Naomi Gabriel —
Founder, Centre for Values in Leadership, Professor Patrick Utomi has described the housing sector as key driver of economic growth, adding that policymakers must come up with plans to ensure anyone who could vote should afford to own a house. He made this known at the inaugural annual memorial lecture in honour of Otunba Fatai Osikoya, organized by the Nigeria Institution of Building in Lagos last Friday.
“The bottom line is that we have a huge housing deficit. This shows that housing and building are too important to leave for builders, Utomi said.
“All of us must be involved in it. It shows how much building and the housing sector can play a transforming role for the economic fortunes of Nigeria, so we cannot take it for granted. But can we have the value it takes, can we ensure that the contributions it makes to GDP crystallise?
“Let us democratize homeownership, anybody who could vote should be able to own a house and the strategy is being able to construct houses so that at 18-21, there is a kind of housing you can afford. That trajectory is what we have not engaged in. If houses are dear and so important, we must be doing a very important job of providing them. If a 21-story building can hang up on those who are developing them, school children will find themselves by the building; they are in and buildings can add to the poor image of our country.”
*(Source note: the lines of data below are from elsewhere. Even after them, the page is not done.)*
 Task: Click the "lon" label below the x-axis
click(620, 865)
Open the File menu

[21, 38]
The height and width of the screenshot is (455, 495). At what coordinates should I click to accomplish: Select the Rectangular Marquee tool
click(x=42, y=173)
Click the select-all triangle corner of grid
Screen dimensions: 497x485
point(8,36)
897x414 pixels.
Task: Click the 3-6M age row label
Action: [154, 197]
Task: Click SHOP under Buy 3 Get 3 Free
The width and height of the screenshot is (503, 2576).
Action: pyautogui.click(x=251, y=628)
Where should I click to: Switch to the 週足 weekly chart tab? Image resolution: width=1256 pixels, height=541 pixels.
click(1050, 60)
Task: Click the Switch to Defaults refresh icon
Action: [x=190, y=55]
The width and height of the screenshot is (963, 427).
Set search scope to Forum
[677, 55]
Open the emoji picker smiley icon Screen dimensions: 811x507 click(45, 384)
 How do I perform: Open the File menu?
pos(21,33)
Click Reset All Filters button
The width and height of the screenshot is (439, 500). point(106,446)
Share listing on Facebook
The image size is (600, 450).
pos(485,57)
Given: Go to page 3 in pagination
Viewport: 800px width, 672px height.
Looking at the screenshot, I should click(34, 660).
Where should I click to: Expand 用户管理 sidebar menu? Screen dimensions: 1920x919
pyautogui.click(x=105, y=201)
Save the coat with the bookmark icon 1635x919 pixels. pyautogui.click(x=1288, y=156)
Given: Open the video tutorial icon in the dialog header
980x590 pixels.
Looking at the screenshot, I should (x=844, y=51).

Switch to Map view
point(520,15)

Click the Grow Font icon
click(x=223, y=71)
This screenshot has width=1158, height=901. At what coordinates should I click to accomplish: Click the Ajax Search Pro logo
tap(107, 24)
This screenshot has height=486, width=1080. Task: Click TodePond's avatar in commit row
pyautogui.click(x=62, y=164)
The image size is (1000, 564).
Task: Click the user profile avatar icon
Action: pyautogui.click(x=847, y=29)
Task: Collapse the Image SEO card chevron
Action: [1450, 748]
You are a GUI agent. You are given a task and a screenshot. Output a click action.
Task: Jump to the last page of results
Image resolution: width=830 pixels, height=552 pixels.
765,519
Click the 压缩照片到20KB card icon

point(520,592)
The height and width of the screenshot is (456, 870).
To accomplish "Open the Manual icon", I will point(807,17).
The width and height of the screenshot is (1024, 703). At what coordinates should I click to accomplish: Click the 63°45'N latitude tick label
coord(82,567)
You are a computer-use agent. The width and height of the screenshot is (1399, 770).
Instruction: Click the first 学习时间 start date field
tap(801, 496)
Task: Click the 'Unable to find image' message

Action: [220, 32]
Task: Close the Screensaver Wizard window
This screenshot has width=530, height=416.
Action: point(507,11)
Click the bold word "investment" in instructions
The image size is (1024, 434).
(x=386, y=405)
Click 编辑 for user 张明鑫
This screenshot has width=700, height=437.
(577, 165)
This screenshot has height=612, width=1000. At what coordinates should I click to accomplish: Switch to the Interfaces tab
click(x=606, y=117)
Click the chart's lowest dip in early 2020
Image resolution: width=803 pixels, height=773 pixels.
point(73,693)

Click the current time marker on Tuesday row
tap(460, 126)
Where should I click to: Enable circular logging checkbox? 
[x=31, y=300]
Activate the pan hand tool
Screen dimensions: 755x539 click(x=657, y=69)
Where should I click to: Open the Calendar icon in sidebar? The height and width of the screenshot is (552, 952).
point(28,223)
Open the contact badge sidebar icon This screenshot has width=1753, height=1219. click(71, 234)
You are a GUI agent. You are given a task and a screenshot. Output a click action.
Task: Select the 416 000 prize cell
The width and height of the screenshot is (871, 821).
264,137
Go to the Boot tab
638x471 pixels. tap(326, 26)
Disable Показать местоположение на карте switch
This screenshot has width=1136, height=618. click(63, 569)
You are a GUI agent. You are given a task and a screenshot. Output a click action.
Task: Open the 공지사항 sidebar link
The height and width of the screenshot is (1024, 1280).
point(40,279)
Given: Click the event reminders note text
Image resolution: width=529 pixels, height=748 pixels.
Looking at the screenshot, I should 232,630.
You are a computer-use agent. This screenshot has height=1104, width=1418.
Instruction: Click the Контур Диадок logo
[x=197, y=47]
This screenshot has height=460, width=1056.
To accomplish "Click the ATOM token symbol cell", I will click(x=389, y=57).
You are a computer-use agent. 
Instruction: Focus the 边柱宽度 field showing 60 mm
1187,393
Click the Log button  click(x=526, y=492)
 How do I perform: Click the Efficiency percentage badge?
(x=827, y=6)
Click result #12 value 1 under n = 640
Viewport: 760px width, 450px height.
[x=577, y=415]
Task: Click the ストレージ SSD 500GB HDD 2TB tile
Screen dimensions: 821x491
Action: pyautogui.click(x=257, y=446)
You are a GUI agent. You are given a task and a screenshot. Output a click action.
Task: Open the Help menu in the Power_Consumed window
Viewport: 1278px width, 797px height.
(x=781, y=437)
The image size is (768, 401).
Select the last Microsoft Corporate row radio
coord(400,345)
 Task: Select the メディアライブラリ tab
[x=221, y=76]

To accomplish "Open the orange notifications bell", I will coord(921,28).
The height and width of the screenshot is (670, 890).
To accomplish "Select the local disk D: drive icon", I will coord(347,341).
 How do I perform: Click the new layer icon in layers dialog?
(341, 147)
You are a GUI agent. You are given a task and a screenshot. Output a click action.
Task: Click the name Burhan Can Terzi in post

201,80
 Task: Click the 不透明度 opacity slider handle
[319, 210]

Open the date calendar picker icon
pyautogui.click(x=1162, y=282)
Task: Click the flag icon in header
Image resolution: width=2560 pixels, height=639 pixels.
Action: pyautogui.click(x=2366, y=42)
Utomi added, “Nigeria is getting far fewer investment opportunities than Ghana, part of the reason is that no one is sure of the economic policies that regulators would bring, significantly because of corruption, regulatory risk. The biggest risk of doing business in Nigeria is regulatory risk, it is worse than any market risk you can think of because the mindset of a regulator is that of a bully. Anywhere people have authority in Nigeria, all they want to do is bully until we can reverse that and have an institutional arrangement, then how can we make progress?”